Faut-il penser comme Bourdieu que « le fait divers fait diversion », par essence ? La query taraude jusqu’aux rédactions comme la nôtre, entre volonté d’éviter les pièges et les diversions, précisément, et celle de ne pas se couper des préoccupations populaires. La mort d’un jeune homme de 16 ans, le 19 novembre, à Crépol (Drôme), est un cas d’école, tant son instrumentalisation par l’extrême droite, avant même de connaître l’exactitude des faits, lui a donné une dimension politique dans les heures qui ont suivi.
Le fait divers, quand il fait écho à un fait social, peut contribuer au portrait d’une époque, à en soulever les tabous ou en révéler les failles. Mais, dans le cas présent, comme beaucoup trop souvent, les rapaces n’hésitent plus à se jeter sur n’importe quel drame, du second que l’un des protagonistes porte un prénom suspecté d’être « étranger », pour en faire un matériau de leur « guerre des civilisations ».
Alors même que le parquet appelait à la plus grande prudence, Marine Le Pen n’a pas hésité à y voir « une attaque organisée émanant d’un sure nombre de banlieues criminogènes dans lesquelles se trouvent des milices armées qui opèrent des razzias ». Certes, l’extrême droite s’est toujours repue de drames de cette nature.

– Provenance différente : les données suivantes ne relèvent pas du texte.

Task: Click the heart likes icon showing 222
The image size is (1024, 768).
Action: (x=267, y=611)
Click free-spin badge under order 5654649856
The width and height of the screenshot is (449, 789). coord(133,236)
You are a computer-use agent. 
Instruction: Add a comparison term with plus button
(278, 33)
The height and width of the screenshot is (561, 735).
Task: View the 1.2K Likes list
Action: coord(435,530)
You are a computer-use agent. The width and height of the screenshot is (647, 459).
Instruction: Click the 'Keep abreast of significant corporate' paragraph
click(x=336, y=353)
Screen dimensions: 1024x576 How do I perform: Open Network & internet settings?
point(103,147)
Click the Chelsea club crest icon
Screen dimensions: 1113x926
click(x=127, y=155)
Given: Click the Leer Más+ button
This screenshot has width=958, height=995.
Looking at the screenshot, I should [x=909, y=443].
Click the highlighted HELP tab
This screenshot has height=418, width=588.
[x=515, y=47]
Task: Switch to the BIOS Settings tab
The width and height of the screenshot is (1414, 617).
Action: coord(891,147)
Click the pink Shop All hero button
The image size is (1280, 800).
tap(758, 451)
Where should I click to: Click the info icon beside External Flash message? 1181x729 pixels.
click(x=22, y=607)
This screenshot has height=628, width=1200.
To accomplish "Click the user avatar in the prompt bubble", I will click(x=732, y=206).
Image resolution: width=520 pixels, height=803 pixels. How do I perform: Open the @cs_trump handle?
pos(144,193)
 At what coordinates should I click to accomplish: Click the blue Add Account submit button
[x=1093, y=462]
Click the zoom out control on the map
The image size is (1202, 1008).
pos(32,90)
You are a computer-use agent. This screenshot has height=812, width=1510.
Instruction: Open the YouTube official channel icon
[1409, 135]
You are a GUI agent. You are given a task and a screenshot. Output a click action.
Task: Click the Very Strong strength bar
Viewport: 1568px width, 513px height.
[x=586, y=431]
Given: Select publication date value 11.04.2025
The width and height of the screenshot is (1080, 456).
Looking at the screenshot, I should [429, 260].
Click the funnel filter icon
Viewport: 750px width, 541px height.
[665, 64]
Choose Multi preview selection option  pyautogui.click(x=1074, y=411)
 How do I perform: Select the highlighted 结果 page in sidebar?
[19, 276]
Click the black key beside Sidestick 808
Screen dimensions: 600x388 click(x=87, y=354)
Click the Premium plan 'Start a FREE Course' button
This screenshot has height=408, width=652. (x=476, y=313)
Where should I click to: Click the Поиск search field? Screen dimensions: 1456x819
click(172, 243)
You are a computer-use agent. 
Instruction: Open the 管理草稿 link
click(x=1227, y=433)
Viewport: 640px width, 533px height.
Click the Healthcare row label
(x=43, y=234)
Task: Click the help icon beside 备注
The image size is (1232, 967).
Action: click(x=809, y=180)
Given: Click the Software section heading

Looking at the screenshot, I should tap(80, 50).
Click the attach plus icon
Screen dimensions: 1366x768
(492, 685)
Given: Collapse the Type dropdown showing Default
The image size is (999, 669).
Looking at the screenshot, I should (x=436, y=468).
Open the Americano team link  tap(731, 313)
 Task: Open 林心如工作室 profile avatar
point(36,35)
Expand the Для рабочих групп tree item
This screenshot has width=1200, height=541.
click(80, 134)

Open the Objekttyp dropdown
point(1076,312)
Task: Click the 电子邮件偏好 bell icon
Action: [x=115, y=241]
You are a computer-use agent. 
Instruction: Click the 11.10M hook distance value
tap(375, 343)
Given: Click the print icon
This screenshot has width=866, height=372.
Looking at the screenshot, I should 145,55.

La nouveauté est qu’elle n’attend même plus les faits et qu’elle est désormais épaulée par de grands médias qui en font leurs choux gras, sommant les responsables politiques de se positionner pour leur fournir commentaires hâtifs et autres interprétations douteuses. Pendant que ces médias brassent « du vide ou du presque rien », pour reprendre Bourdieu, la justice tente de faire son travail, et la vérité de se frayer un chemin.
Les révélations du Parisien-Aujourd’hui en France, qui a eu accès aux premiers éléments de l’enquête, relatent une tout autre histoire que celle, fantasmée, de l’extrême droite. Mais qu’importe la réalité pour ces irresponsables, qui vont jusqu’à voir dans ces informations un grand complot du « système », selon les termes de Pascal Praud, dont l’éditorial affligeant de mardi est un sommet du style. Un symbole terrifiant de l’ère de « post-vérité » dans laquelle une partie du pays a basculé, carburant puissant d’une extrême droite qui passe des mots aux actes.